*** Task material ***

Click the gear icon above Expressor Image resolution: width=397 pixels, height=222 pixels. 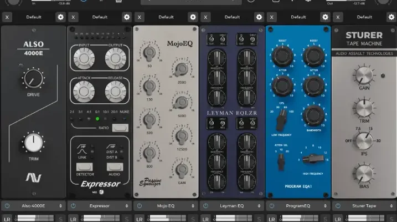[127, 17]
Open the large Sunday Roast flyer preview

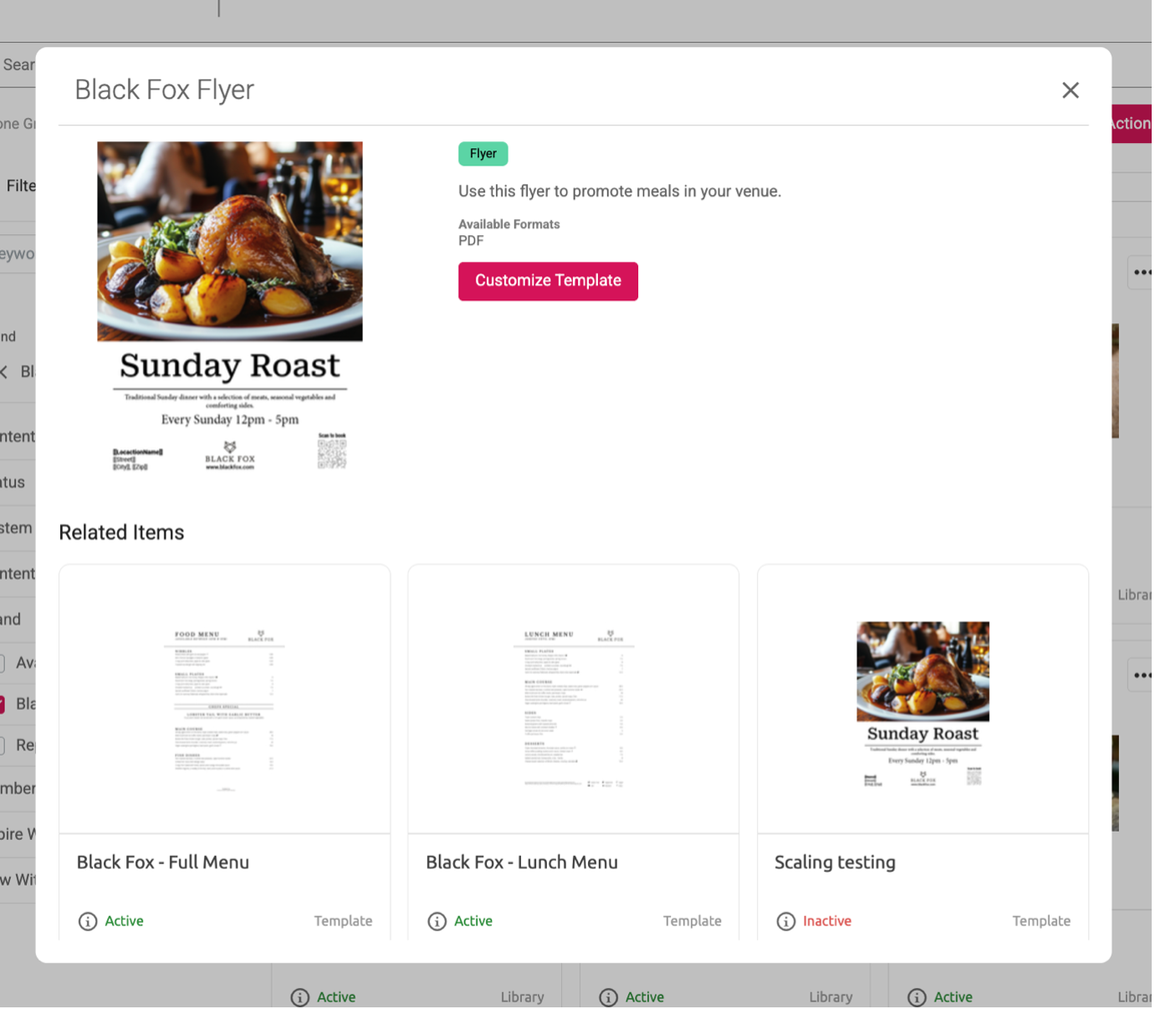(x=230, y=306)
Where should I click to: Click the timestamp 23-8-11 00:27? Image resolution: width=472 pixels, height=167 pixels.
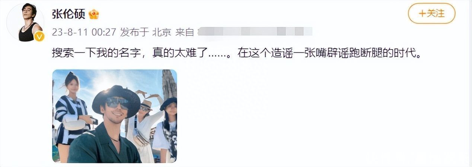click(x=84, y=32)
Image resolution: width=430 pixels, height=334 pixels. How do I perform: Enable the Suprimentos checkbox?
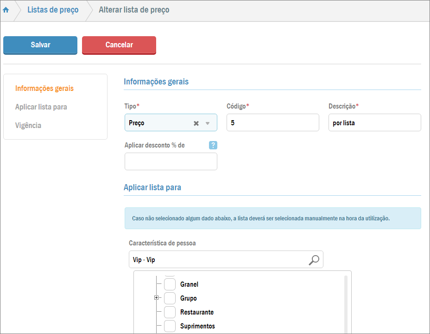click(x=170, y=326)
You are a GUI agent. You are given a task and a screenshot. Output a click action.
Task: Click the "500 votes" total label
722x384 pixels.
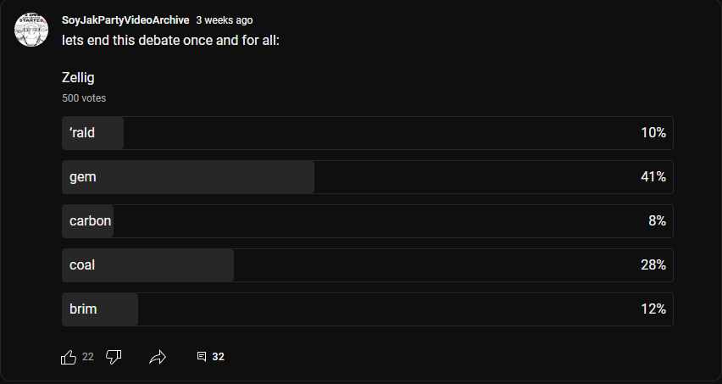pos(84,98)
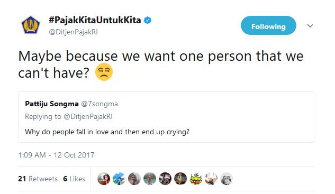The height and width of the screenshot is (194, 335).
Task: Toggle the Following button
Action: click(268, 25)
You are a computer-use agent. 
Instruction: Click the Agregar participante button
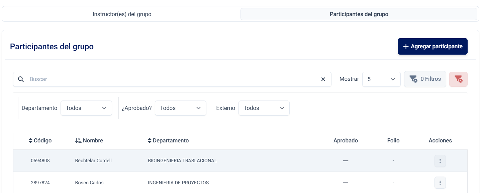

*** End of Task material ***

| Exercise directions |
Note every line above where the string "agent" shows up, and copy those lines.

| Solved problem |
You are a GUI agent. You are given a task and a screenshot. Output a click action.
You are a computer-use agent. 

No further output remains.